-- Extrait de page --
^^^^^^^^^^^^^^^^
Les cartes sont des objets utilitaires dont la fonction première, évidente, est de se repérer, de s’orienter et de voyager. Sous leurs différentes formes, elles sont également les témoins de leur époque et de la culture à laquelle elles appartiennent. Comme une langue, elles ont leur propre grammaire et leur propre syntaxe. Au chercheur de savoir les lire pour pouvoir les interpréter. Leur étude au prisme historique contextualisé permet de comprendre le rapport de chaque culture à la science, à l’environnement, aux éléments, voire même à l’altérité.
La reprise sous forme d’une fresque à grands traits de l’évolution de la cartographie nous permettra d’illustrer la manière dont les cartes sont des objets emblématiques de leur époque. Cette fresque débute par l’analyse de l’un des incontournables de la culture hellénique, L’Odyssée (viiie siècle av. J.-C.), considérée comme une carte nécessaire au cabotage entre les différents comptoirs grecs établis sur le pourtour du Bassin méditerranéen. Elle livre des descriptions allégoriques des repères, des dangers et des limites du monde connu, ce qui est bien la fonction première d’une carte. Homère y mentionne les colonnes d’Hercule, aujourd’hui détroit de Gibraltar, comme frontière à ne pas dépasser pour ne pas se retrouver dans le vaste océan aux mouvements de marées et de courants alors mal maîtrisés ; il note aussi les volcans en activité comme autant de points de repère. Les demi-dieux peuplent cette cartographie de tradition orale comme ils peuplent la cosmologie. Leurs coups du sort, explications aux phénomènes effrayants et incontrôlables, jalonnent le périple d’Ulysse comme autant de mises en garde aux voyageurs.
La civilisation grecque, qui irrigue tout le Bassin méditerranéen, évolue ensuite intellectuellement vers une approche rigoureuse, philosophique et scientifique, qui débouche, pour ce qui est de la géographie, sur les premières mesures de la Terre (ce qui est aujourd’hui une science : la géodésie), jetant ainsi les bases de la cartographie telle que nous la connaissons aujourd’hui. Au iie siècle, Ératosthène parvient à calculer une première approximation de son rayon en combinant mesures terrestres et observations spatiales. Les Grecs ont d’abord eu l’intuition que la Terre était ronde, puis l’ont établi de manière scientifique. Ils avaient en effet su interpréter la disparition à l’horizon des mâts des navires par l’existence d’une courbure. Leurs observations astrales leur ont fait par la suite comprendre une partie de la mécanique céleste et ont permis ce calcul de rayon – un raccourci historique fait penser que c’est Galilée qui a établi la rotondité de la Terre contre les croyances de son temps, or ce qu’il a avancé comme théorie, et qui lui valut son procès, c’est l’existence d’un système stellaire héliocentrique, c’est-à-dire que la Terre, au même titre que les autres planètes, tourne autour du Soleil. Le développement des outils techniques de la géodésie ne signe pas pour autant la fin de la tradition de la cartographie orale. On la retrouve en effet en de nombreux lieux et très tard dans l’histoire, même bien après l’adoption d’une cartographie de symboles.
^^^^^^^^^^^^^^^^
-- Données enregistrées --

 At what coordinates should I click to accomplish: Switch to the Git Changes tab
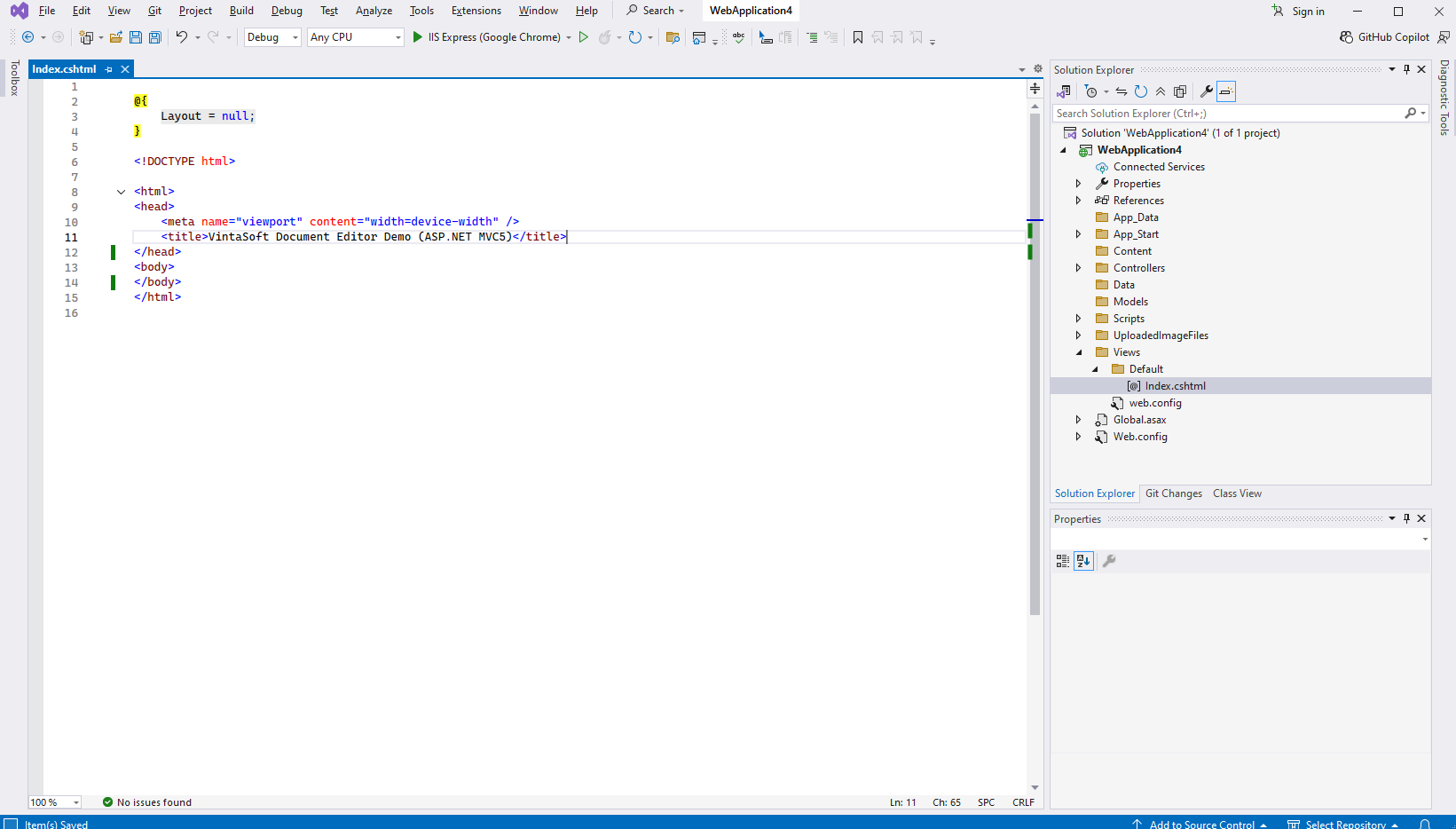coord(1173,493)
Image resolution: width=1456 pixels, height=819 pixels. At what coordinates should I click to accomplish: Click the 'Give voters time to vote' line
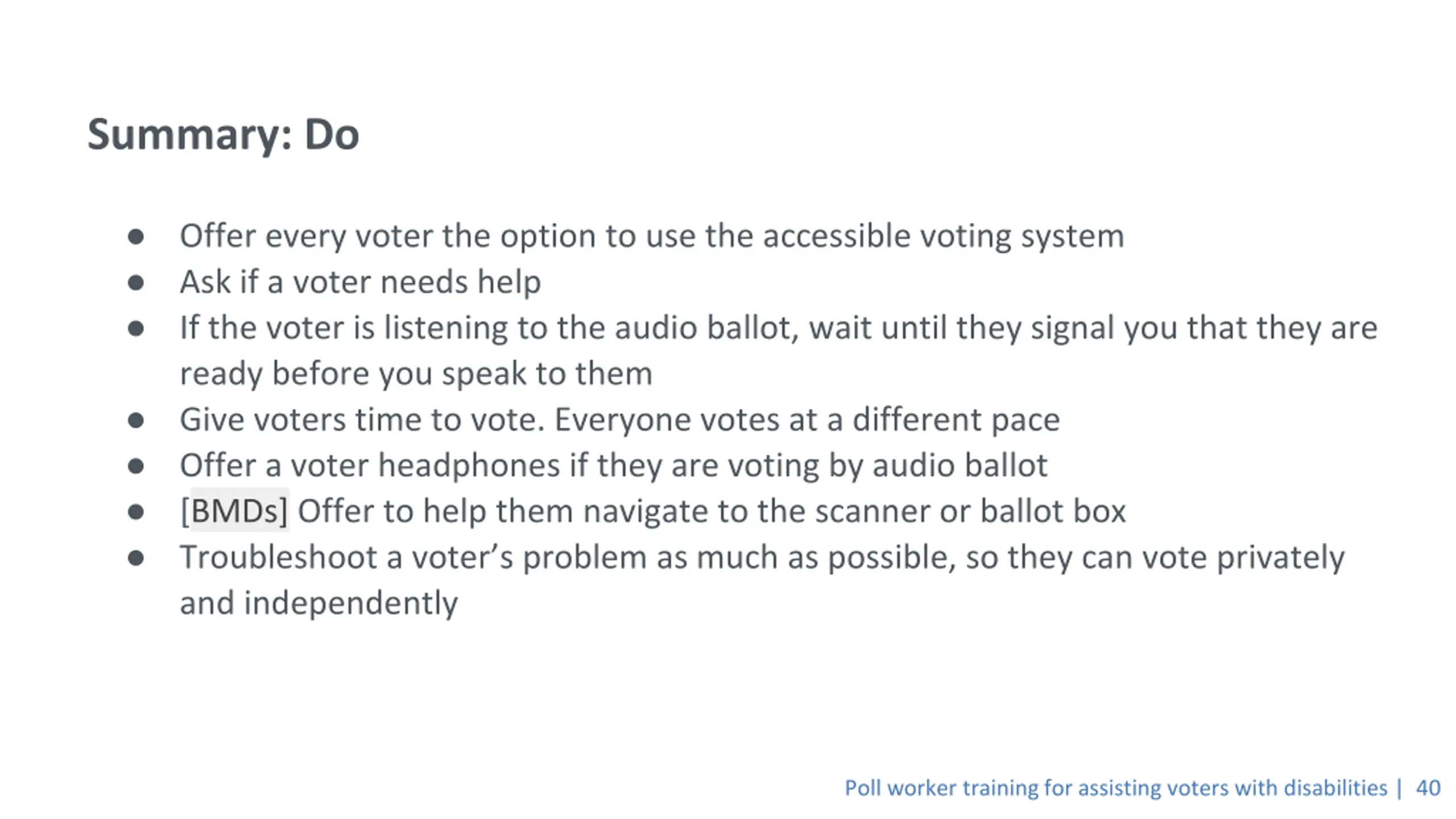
^^^^^^^^^^^^^^^^
-- Votre tâche --
Dans le texte sur l'histoire de la cartographie, recopiez à l'identique le passage qui commence aux mots « Les cartes sont des objets utilitaires » et s'arrête après « même à l’altérité. ».

-- Corrigé de l'exercice --
Les cartes sont des objets utilitaires dont la fonction première, évidente, est de se repérer, de s’orienter et de voyager. Sous leurs différentes formes, elles sont également les témoins de leur époque et de la culture à laquelle elles appartiennent. Comme une langue, elles ont leur propre grammaire et leur propre syntaxe. Au chercheur de savoir les lire pour pouvoir les interpréter. Leur étude au prisme historique contextualisé permet de comprendre le rapport de chaque culture à la science, à l’environnement, aux éléments, voire même à l’altérité.